Task list
(1) Please condense the paragraph beginning "For my next installment of Proms & Potties" in the parenting blog excerpt into a short bulleted list that keeps its main facts.
(2) In the parenting blog excerpt, rewrite everything from "For my next" down to "can keep it.", changing "LilyBelle" to "Lily".
(3) Pick up the parenting blog post about advice for the writer's kids where the excerpt stops, and continue it.

Excerpt provided
————————

For my next installment of Proms & Potties, I’ve been thinking about advice I want to give my kids (Jakester, 19 & LilyBelle, 5). My thoughts today really stem from two songs that are popular right now: Firework by Katy Perry and Perfect by Pink. Maybe it’s because I’m on medical leave and have nothing to occupy my mind except for THINKING NONSTOP, and it’s driving me nuts. Or maybe it’s because the Jakester is at such a frustrating turning point in his life, trying to figure out what he wants to be when he grows up, and the endless search for a college major. Or maybe because the LilyBelle is writing and drawing and being so creative, and I know that school will “socialize” it out of her — I want her to remember all this creativity, so maybe she can keep it.

————————

Data provided
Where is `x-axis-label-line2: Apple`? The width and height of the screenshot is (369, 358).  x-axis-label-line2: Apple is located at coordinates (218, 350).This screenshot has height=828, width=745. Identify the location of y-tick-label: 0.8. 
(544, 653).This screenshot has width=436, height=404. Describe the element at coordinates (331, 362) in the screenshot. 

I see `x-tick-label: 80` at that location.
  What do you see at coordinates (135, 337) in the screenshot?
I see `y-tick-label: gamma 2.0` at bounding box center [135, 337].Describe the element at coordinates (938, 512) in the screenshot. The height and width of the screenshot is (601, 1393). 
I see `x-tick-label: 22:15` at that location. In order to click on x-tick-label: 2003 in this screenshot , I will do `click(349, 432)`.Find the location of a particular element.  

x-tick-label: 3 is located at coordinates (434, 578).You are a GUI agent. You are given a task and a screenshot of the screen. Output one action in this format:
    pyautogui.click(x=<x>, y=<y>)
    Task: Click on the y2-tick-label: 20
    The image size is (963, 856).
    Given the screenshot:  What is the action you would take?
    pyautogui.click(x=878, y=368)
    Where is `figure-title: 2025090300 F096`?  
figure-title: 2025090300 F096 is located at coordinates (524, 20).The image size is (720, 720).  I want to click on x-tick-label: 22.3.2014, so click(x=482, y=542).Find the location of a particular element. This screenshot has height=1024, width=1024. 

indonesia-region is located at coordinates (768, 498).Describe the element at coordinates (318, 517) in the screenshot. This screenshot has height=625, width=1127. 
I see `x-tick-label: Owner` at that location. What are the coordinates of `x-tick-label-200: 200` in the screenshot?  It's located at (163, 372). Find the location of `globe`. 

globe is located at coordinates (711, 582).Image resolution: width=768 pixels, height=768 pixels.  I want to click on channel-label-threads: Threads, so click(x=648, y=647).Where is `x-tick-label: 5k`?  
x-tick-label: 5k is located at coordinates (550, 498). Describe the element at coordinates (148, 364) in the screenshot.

————————

Results for the exercise
(1)
- This Proms & Potties installment is about advice for the writer's kids, Jakester (19) and LilyBelle (5).
- It was prompted by two current songs: "Firework" by Katy Perry and "Perfect" by Pink.
- Possible reasons for the reflection:
  - The writer is on medical leave with nothing to do but think nonstop.
  - Jakester is at a frustrating turning point, trying to decide on a future and a college major.
  - LilyBelle is very creative, and the writer fears school will "socialize" that out of her and wants her to remember it.

(2)
For my next installment of Proms & Potties, I’ve been thinking about advice I want to give my kids (Jakester, 19 & Lily, 5). My thoughts today really stem from two songs that are popular right now: Firework by Katy Perry and Perfect by Pink. Maybe it’s because I’m on medical leave and have nothing to occupy my mind except for THINKING NONSTOP, and it’s driving me nuts. Or maybe it’s because the Jakester is at such a frustrating turning point in his life, trying to figure out what he wants to be when he grows up, and the endless search for a college major. Or maybe because the Lily is writing and drawing and being so creative, and I know that school will “socialize” it out of her — I want her to remember all this creativity, so maybe she can keep it.

(3)
Whatever the reason, I have things to tell them. I don’t want them to think badly about themselves. I want them to believe in their smarts and abilities and values that the Kevman and I have tried to instill in them. I mean, I know there will be times when they question if they made the right decision or if they can really get through tough times. But if they have something to fall back on– a mixtape that floats in their heads — then that helps. When I was growing up, I wasn’t allowed to listen to popular/rock music because of my parents’ religious beliefs at the time. I could only listen to Christian music — and while there is NOTHING wrong with that, I feel like if I hadn’t had that soundtrack, I would not have made it through my childhood. While this may sound like hyperbole, it’s my belief, and I find myself “singing” those same songs when I’m going through something rough. Every time I give my students the assignment to create a soundtrack of their life, I try to make a new list, too, but I always put some of the same songs on mine. Here’s one of the songs that I’ve had playing in my head since I was little:

I adore soundtracks — they usually get to the heart and soul of whatever it is you’re thinking about. I always check out author’s book soundtracks and movie soundtracks just to get a sense of what the “text” is about (by the way, the soundtrack for The Hunger Games looks AMAZING!!!!). I know I’m totally weird — some people have Bible verses that they lean on during tough times. I use music! I know — too weird!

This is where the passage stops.